Review Summary: The noise med students make.
As Madison's career slowly gathers steam over the coming months, much will undoubtedly be made out of the fact that this young lady actually began her adult life as a promising student of medicine (for better or for worse). It would probably be wise to expect as much, for here we have a tale whose trappings are simply too ethereal to ignore; in fact, the whole thing drips of so much magic it might actually have been pulled out of a fairy's ass. That, or it was devilishly crafted within the annals of a scheming record company based out of New York. This is the sort of dreamy fluff that entire movies - nay, trilogies
- are made out of, and Michael Bay would probably step over his own mother to get the rights to this franchise.

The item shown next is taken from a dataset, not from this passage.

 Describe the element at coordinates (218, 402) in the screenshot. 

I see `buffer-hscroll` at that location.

Explosive film-making aside, it is clear that Madison has some serious work to do - particularly if she intends to stay in the business for long. A few quick spins of her debut EP (the first of a planned four) quickly presents a young starlet who is bereft of both a theatrical panache and an aura of unassailable confidence; worse yet, she doesn't even have two truly
cannibalistic beats to rub together. That being said, no one in existence will actually fault her for being a complete newbie; in fact, Madison's inexperience may actually be her greatest strength. Take the EP's opening number for instance; #1 is essentially packaged party poison - the kind that you wickedly text to your friends just to show them what they're missing by choosing to stay at home and cram for that dermatology exam instead. The thumping "Lights Low" follows, running a satisfying gamut of synth beats and reverb drenches before ultimately presenting an artist completely at ease with the raw purity that her own vitality brings.
The record selects against shining as it roils along, choosing instead to glitter; EP closer "Hot Hot Love" pulses along like a hot-wired optical fiber, sizzling listeners with some coy party beats that never fail to subtly entice. The record is not all drunken revelry however, as Madison also manages to spare a few moments for self-reflection; on "Superwoman" she ponds her new-found freedom, admitting that all she does is "imagine how I make it happen". It's as close as we get to wistfulness on this record, and the audible drop to innocence is breath-taking as it is savage in its beauty.
Undoubtedly, Madison's journey to the top will be a long and arduous slog, stuffed to the insides with rabid competition and endless rounds on the night-club circuitry. Most wannabe pop artists will probably find themselves thoroughly drained and wasted before long, having been completely shellacked by the rigours of being in the modern entertainment industry; thankfully however, our little Madison is a former med student - it's quite safe to say that she's been through much worse.